Internacional
Flotilha registra 428 ativistas desaparecidos após ataques de Israel
Quatro brasileiros que foram detidos ainda não foram encontrados

Foto: Reprodução/gazafreedomflotilla/Instagram
Pelo menos 428 ativistas de direitos humanos que atuam na Palestina estão desaparecidos. A denúncia é da Global Sumud Flotilla (GSF), que acusa as autoridades de Israel de terem ordenado a captura dos militantes.
Quatro brasileiros que foram detidos ainda estão desaparecidos:
- Beatriz Moreira, militante do Movimento de Atingido por Barragens;
- Ariadne Teles, advogada de direitos humanos e coordenadora da GSF no Brasil;
- Thainara Rogério, desenvolvedora de software, nascida no Brasil e cidadã espanhola e
- Cássio Pelegrini, médico pediatra.
As três mulheres foram presas juntas. Pelegrini estava no penúltimo barco interceptado, que quase chegou a Gaza, ficando a menos de 100 milhas náuticas da costa.

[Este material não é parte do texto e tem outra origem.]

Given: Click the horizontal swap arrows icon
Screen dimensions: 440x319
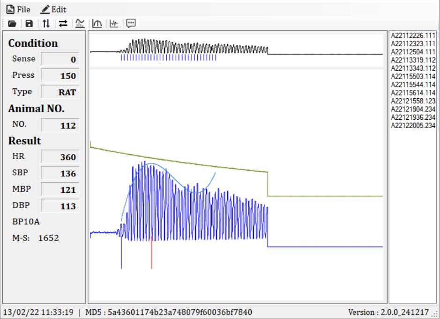Looking at the screenshot, I should 63,23.
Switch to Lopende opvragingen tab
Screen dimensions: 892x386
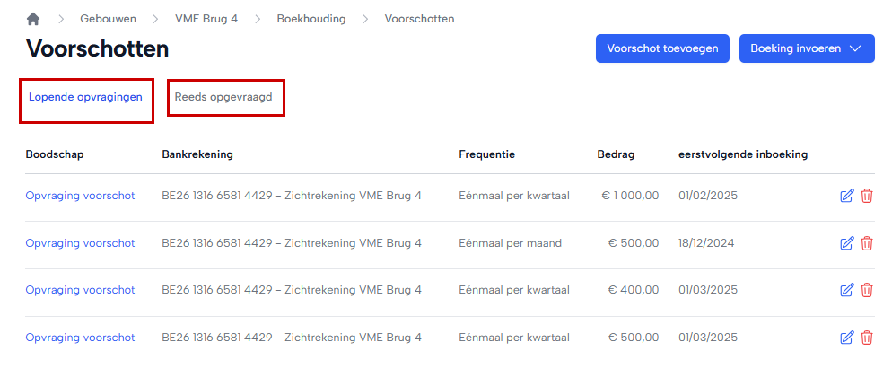(85, 97)
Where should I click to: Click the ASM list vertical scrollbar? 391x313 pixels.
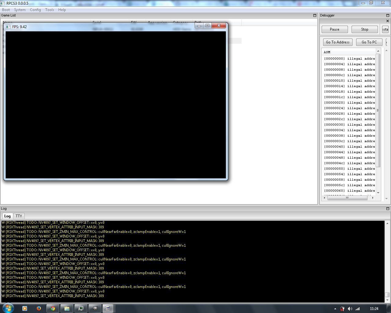378,110
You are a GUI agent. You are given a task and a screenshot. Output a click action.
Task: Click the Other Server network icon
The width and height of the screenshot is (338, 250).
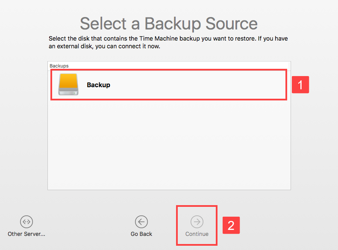point(26,221)
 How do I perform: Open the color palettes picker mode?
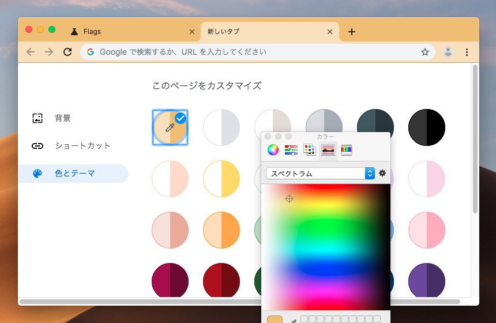[310, 150]
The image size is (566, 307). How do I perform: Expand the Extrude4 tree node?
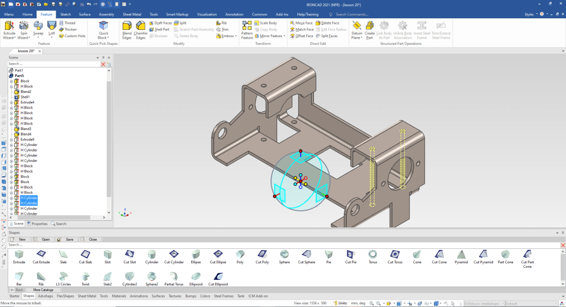[x=11, y=102]
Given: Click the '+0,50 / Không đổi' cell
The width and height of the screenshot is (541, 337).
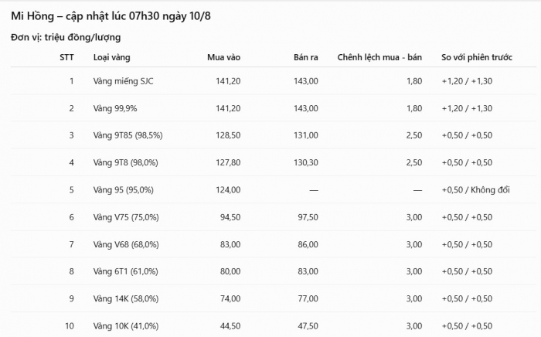Looking at the screenshot, I should click(476, 189).
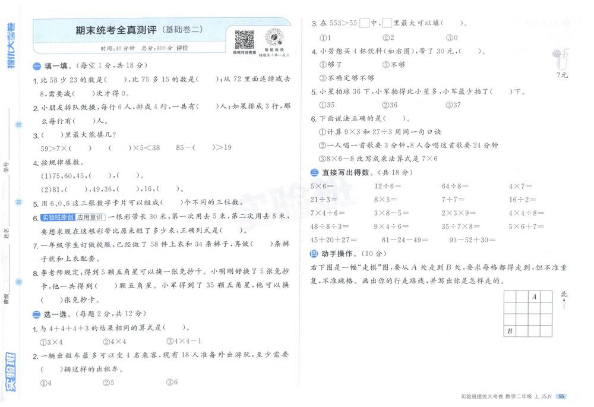Viewport: 594px width, 407px height.
Task: Click grid cell marked A
Action: coord(534,296)
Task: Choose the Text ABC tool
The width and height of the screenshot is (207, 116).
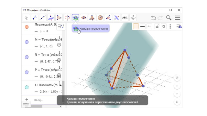Action: tap(125, 18)
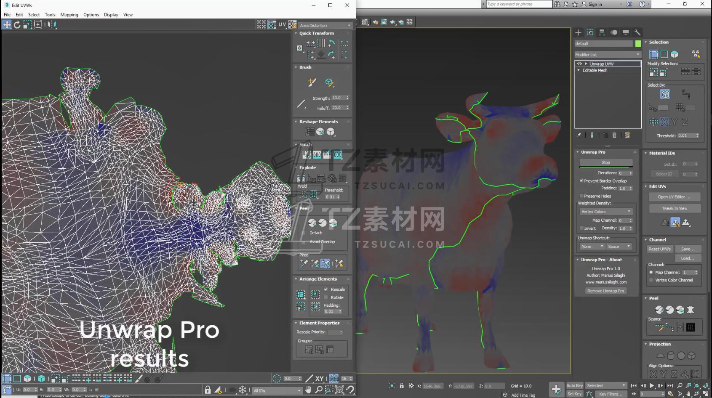
Task: Select the Move tool in Edit UVWs toolbar
Action: [x=7, y=25]

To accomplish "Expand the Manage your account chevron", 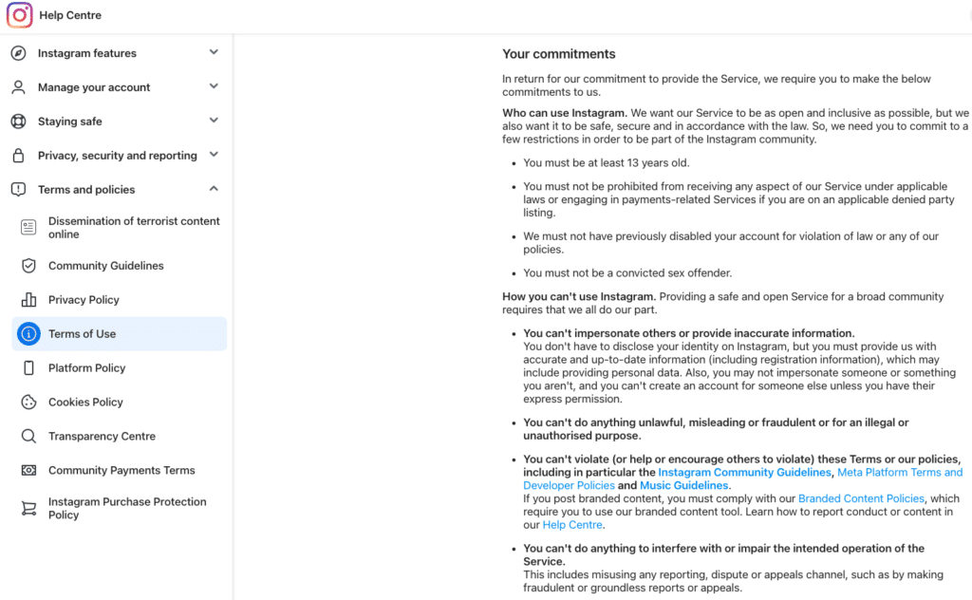I will coord(214,86).
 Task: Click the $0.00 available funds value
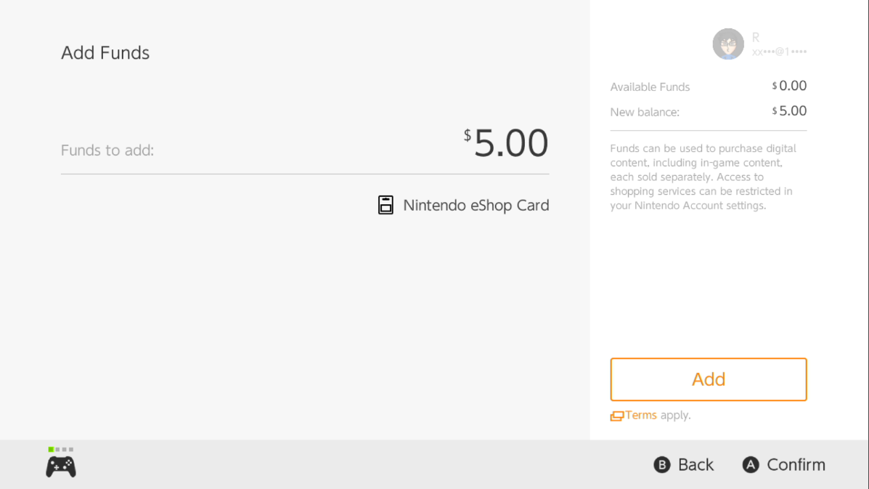point(789,86)
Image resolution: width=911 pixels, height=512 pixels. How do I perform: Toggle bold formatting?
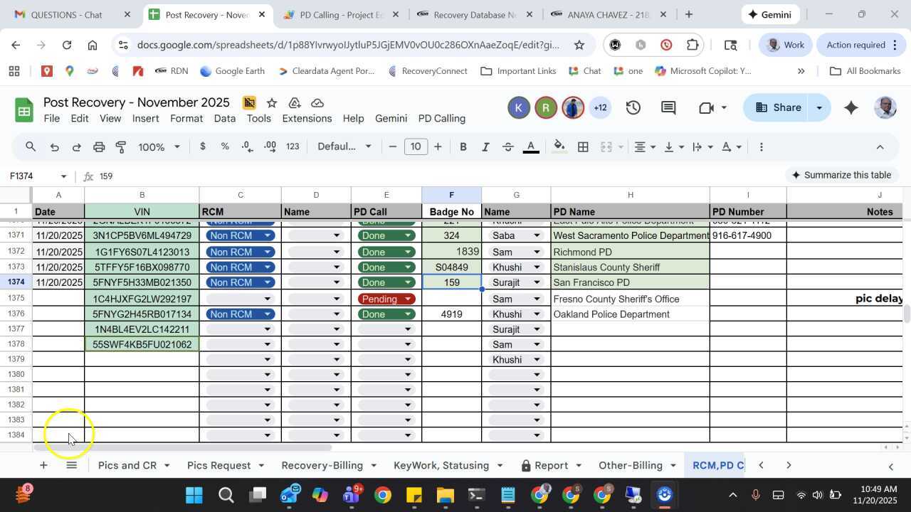pos(463,147)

Segundo lideranças da GSF, até o momento, não há nenhuma notícia sobre os brasileiros. Além de o Estado de Israel não dar atualizações sobre o paradeiro e o estado de saúde dos brasileiros, as autoridades proibiram o atendimento consular e o contato com advogados.
A preocupação é de que sofram torturas, violência sexual e outros tipos de agressão. A Embaixada do Brasil em Tel Aviv informou que todos os ativistas serão levados ao porto de Ashdod e serão encaminhados ao centro de detenção de Ktzi'ot. A expectativa é de que as visitas consulares sejam permitidas nesta quinta-feira (21).
Pela contagem da Organização das Nações Unidas (ONU), de 2008 até a última segunda-feira (18), 7.455 palestinos foram assassinados, contra 375 mortes de israelenses. Do total de mortes do lado palestino, a maioria (4.421) era civil e foi morta em Gaza, Rafah e Khan Yunis, por ataques aéreos.
A Palestina contabiliza, ainda, mais de 165 mil feridos, com concentração de casos na Cisjordânia. Pouco mais de 72 mil morreram pela inalação de gás lacrimogêneo.